[Records from a data collection]
---

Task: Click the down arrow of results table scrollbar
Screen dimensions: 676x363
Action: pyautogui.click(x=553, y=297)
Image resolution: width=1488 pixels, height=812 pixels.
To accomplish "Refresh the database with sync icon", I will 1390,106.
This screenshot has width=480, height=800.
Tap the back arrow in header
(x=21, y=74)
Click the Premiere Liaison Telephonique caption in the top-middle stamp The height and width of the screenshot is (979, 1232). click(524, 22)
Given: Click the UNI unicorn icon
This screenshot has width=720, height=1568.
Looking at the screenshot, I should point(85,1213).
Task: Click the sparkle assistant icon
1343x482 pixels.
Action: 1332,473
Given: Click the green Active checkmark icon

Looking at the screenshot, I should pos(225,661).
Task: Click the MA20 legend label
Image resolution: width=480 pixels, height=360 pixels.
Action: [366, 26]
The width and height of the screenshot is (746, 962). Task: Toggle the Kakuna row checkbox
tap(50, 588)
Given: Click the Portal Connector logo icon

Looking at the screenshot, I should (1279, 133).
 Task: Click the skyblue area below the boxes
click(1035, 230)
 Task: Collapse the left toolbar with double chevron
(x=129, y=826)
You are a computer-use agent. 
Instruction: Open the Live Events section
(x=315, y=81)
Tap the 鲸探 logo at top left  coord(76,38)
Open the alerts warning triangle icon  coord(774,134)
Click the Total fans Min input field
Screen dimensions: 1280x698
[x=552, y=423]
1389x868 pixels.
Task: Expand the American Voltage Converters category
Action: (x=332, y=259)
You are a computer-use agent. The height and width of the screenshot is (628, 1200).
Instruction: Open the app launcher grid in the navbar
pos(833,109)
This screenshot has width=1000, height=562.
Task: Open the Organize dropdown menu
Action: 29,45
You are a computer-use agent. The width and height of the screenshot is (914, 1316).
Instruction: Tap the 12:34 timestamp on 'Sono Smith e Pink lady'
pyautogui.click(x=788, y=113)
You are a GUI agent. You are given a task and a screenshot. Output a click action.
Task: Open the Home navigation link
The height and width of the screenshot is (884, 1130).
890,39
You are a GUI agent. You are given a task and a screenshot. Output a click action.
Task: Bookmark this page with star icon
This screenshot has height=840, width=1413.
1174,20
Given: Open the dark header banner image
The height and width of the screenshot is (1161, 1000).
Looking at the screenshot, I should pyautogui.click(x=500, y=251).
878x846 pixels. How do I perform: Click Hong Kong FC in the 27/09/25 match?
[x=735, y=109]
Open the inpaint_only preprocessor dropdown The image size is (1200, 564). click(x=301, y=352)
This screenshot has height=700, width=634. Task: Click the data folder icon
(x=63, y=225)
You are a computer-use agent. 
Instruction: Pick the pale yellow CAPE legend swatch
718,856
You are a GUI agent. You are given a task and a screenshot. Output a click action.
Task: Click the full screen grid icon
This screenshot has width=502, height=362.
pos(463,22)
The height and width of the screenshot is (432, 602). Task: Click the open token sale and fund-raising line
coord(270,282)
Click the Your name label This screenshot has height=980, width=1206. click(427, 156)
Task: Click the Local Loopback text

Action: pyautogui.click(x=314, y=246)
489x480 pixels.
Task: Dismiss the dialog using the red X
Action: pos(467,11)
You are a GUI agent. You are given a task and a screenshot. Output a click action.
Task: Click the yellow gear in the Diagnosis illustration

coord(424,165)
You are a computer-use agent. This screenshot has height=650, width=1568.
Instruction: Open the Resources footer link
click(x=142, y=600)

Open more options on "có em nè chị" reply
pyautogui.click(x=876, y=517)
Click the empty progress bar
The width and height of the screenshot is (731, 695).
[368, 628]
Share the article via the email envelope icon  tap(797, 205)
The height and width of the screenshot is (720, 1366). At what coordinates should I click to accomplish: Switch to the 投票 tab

---

» Description of the task
Please repeat each entry. Keep every word the same.

» Response to the exercise
Task: Click the down arrow of results table scrollbar
Screen dimensions: 676x363
Action: pyautogui.click(x=553, y=297)
Image resolution: width=1488 pixels, height=812 pixels.
To accomplish "Refresh the database with sync icon", I will 1390,106.
This screenshot has width=480, height=800.
Tap the back arrow in header
(x=21, y=74)
Click the Premiere Liaison Telephonique caption in the top-middle stamp The height and width of the screenshot is (979, 1232). click(524, 22)
Given: Click the UNI unicorn icon
This screenshot has width=720, height=1568.
Looking at the screenshot, I should point(85,1213).
Task: Click the sparkle assistant icon
1343x482 pixels.
Action: 1332,473
Given: Click the green Active checkmark icon

Looking at the screenshot, I should pos(225,661).
Task: Click the MA20 legend label
Image resolution: width=480 pixels, height=360 pixels.
Action: [366, 26]
The width and height of the screenshot is (746, 962). Task: Toggle the Kakuna row checkbox
tap(50, 588)
Given: Click the Portal Connector logo icon

Looking at the screenshot, I should (1279, 133).
 Task: Click the skyblue area below the boxes
click(1035, 230)
 Task: Collapse the left toolbar with double chevron
(x=129, y=826)
You are a computer-use agent. 
Instruction: Open the Live Events section
(x=315, y=81)
Tap the 鲸探 logo at top left  coord(76,38)
Open the alerts warning triangle icon  coord(774,134)
Click the Total fans Min input field
Screen dimensions: 1280x698
[x=552, y=423]
1389x868 pixels.
Task: Expand the American Voltage Converters category
Action: (x=332, y=259)
You are a computer-use agent. The height and width of the screenshot is (628, 1200).
Instruction: Open the app launcher grid in the navbar
pos(833,109)
This screenshot has width=1000, height=562.
Task: Open the Organize dropdown menu
Action: 29,45
You are a computer-use agent. The width and height of the screenshot is (914, 1316).
Instruction: Tap the 12:34 timestamp on 'Sono Smith e Pink lady'
pyautogui.click(x=788, y=113)
You are a GUI agent. You are given a task and a screenshot. Output a click action.
Task: Open the Home navigation link
The height and width of the screenshot is (884, 1130).
890,39
You are a GUI agent. You are given a task and a screenshot. Output a click action.
Task: Bookmark this page with star icon
This screenshot has height=840, width=1413.
1174,20
Given: Open the dark header banner image
The height and width of the screenshot is (1161, 1000).
Looking at the screenshot, I should pyautogui.click(x=500, y=251).
878x846 pixels. How do I perform: Click Hong Kong FC in the 27/09/25 match?
[x=735, y=109]
Open the inpaint_only preprocessor dropdown The image size is (1200, 564). click(x=301, y=352)
This screenshot has height=700, width=634. Task: Click the data folder icon
(x=63, y=225)
You are a computer-use agent. 
Instruction: Pick the pale yellow CAPE legend swatch
718,856
You are a GUI agent. You are given a task and a screenshot. Output a click action.
Task: Click the full screen grid icon
This screenshot has width=502, height=362.
pos(463,22)
The height and width of the screenshot is (432, 602). Task: Click the open token sale and fund-raising line
coord(270,282)
Click the Your name label This screenshot has height=980, width=1206. click(427, 156)
Task: Click the Local Loopback text

Action: pyautogui.click(x=314, y=246)
489x480 pixels.
Task: Dismiss the dialog using the red X
Action: pos(467,11)
You are a GUI agent. You are given a task and a screenshot. Output a click action.
Task: Click the yellow gear in the Diagnosis illustration

coord(424,165)
You are a computer-use agent. This screenshot has height=650, width=1568.
Instruction: Open the Resources footer link
click(x=142, y=600)

Open more options on "có em nè chị" reply
pyautogui.click(x=876, y=517)
Click the empty progress bar
The width and height of the screenshot is (731, 695).
[368, 628]
Share the article via the email envelope icon  tap(797, 205)
The height and width of the screenshot is (720, 1366). At what coordinates should I click to accomplish: Switch to the 投票 tab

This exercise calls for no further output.